Which negation of the definition of a null sequence is correct? A Cauchy sequence $a_n$ is said to be a null sequence if for every $\varepsilon>0,$ there exists an integer $N$ s.t. $\forall n >N, \lvert a_n \rvert < \varepsilon$.
I thought the negation of this statement would be "There exists $\varepsilon >0$  s.t. for all integer $N$ there exists $n >N,$ $\lvert a_n \rvert \geq \varepsilon$". But I just saw the following statement:
"There exists $\varepsilon >0$ and there exists $N$ s.t. for all $n>N, \ \lvert a_n \rvert \geq \varepsilon$."
Are these two statements equivalent? I thought the second statement is more stringent than the first. If they are not equivalent, which one is correct? Thanks in advance.
 A: A null sequence by your definition is essentially a sequence whose limit is zero.  For general sequences the negation of this would be a sequence who either has no limit or whose limit is nonzero.  The sequence $a_n = (1,0,1,0,1,0,...,n\mod 2,...)$ would certainly not fall under the definition of a null sequence and as such should fall under the definition of the negation since for $\epsilon = \frac{1}{2}$, whichever $N$ you choose, you would have either $a_{N+1}$ or $a_{N+2} = 1 > \frac{1}{2} = \epsilon$.
You can check that this works for the first negation using the same logic outlined above.
In comparison, this general sequence would not fit the description of the second of the potential negations, since it is not true that for all $n>N$, $|a_n|\geq \epsilon$ since every other term is zero and would necessarily be less than $\epsilon$.

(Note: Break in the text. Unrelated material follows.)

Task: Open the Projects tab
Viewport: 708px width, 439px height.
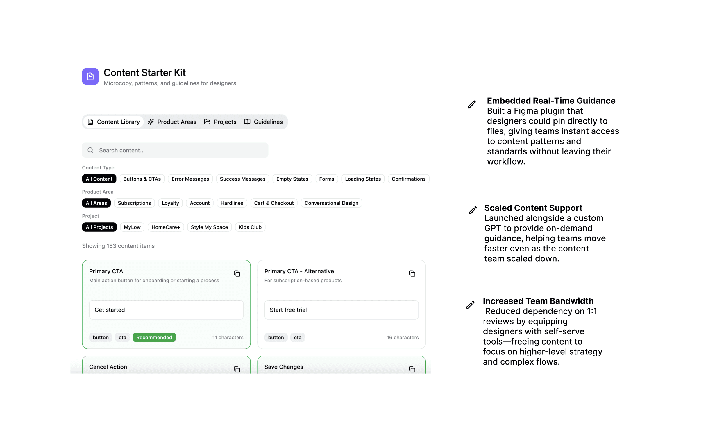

What would make the second negation work is if we have an added condition that $a_n$ converges to a limit.  In the case that $a_n$ converges to a non-zero limit, you can in fact find such $\epsilon$ and $N$ to fit the statement.
-edit- as pointed out since the statement requires the sequence be cauchy, i.e. converges to a limit, the added condition is automatically present and so the two statements are in fact equivalent.  My mistake on missing that word at the beginning.  Thanks for correcting me.